Indicators that something may be malicious:

  • Persistent ICMP sessions to an external host not used for legitimate monitoring.

  • Unusually large ICMP payloads or frequent ICMP with payload > typical ping size.

  • ICMP payloads that contain high-entropy data or patterns consistent with base64/hex.

  • Bursts of ICMP are immediately followed by no other legitimate application traffic from the same host.

Indicators of attack in Wireshark

Look for the following in a pcap when inspecting in Wireshark:

  • ICMP packet volumes: a single host sending many ICMP echo requests to an external IP.

  • Large frame.len or icmp.payload: pings with payloads much larger than typical (e.g., > 64 bytes).

  • ICMP type/code unusual values: e.g., unusual use of timestamp(13/14) or custom codes.

  • Regular timing (periodicity): evenly spaced ICMP packets carrying similar-sized payloads.

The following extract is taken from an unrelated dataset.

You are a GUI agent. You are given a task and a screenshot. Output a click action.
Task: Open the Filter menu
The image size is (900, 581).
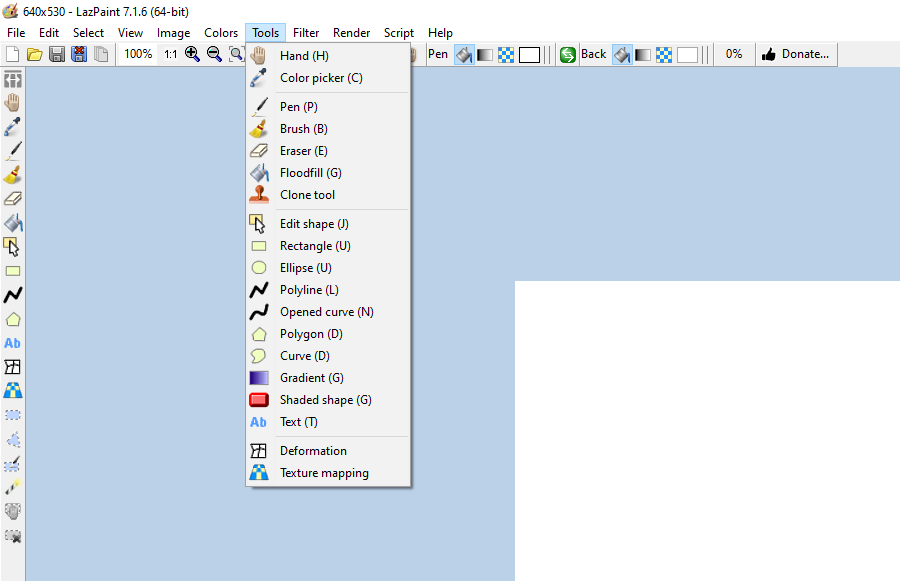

  • Fragments with reassembly: multiple ICMP fragments from the same src/dst pair.

Traffic Analysis

For this task, open the icmp_lab.pcap placed in /data_exfil/icmp/exfil folder on the Desktop.

Filter All ICMP Traffic

The filter below isolates all ICMP packets. Look for unusually frequent or large ICMP Echo Requests/Replies.

Filtericmp

Wirehark showing icmp filtered traffic

Isolate Echo Requests

Let's apply the filter to isolate ICMP Echo Request packets, as shown below:

Filtericmp.type == 8

Wirehark showing icmp filtered traffic

Examine Large ICMP Packets

Let's now apply the filter on the ICMP requests and focus on the frame length over 100, as shown below:

Filter: icmp.type == 8 and frame.len > 100

Wirehark showing icmp filtered traffic

Flags packets with unusually large payloads. Normal pings are ~74 bytes total. Anything over 100 is suspicious.

Wirehark showing icmp filtered traffic

That's it.

ICMP is simple, and any anomaly can be detected easily by examining the frame size and investigating the larger payload size than usual.

Answer the questions below

What is the flag found in the exfiltrated data through ICMP? THM{1cmp_3ch0_3xf1ltr4t10n_succ3ss}

Conclusion

That's it from this room. This room only touched a few channels used for data exfiltration, and we looked at the network-centric log sources to find the footprints of the data being sent out of the organization.

We've explored data exfiltration from a defender's perspective in this room. We covered:

  • The Fundamentals: What data exfiltration is and why it's a critical threat to organizations.

  • Attacker Frameworks: How data exfiltration fits into established models like the Cyber Kill Chain (Actions on Objectives).

  • Common Techniques: The various methods attackers use to steal data, including FTP, HTTP, DNS & ICMP tunneling.

Adversaries use more channels to exfiltrate the data, and we can look at other log sources to find indicators of the attack. Future rooms will cover more.

This room offered a practical look at how adversaries abuse commonly allowed protocols to move sensitive data undetected. Across DNS tunneling, FTP, HTTP, and ICMP, a pattern emerged: attackers lean on protocols that firewalls rarely block and that produce noise that blends with legitimate traffic. The detection playbook across all four techniques came down to the same fundamentals — look for anomalous volume, unusual payload sizes, suspicious destinations, and process or credential context that doesn't fit baseline behavior. From a real-world perspective, these same indicators translate directly to SOC triage: proxy logs for HTTP, DNS resolver logs for tunneling, flow data for FTP, and ICMP payload inspection at the network perimeter. The biggest takeaway is that correlation across log sources will always outperform any single-source detection rule.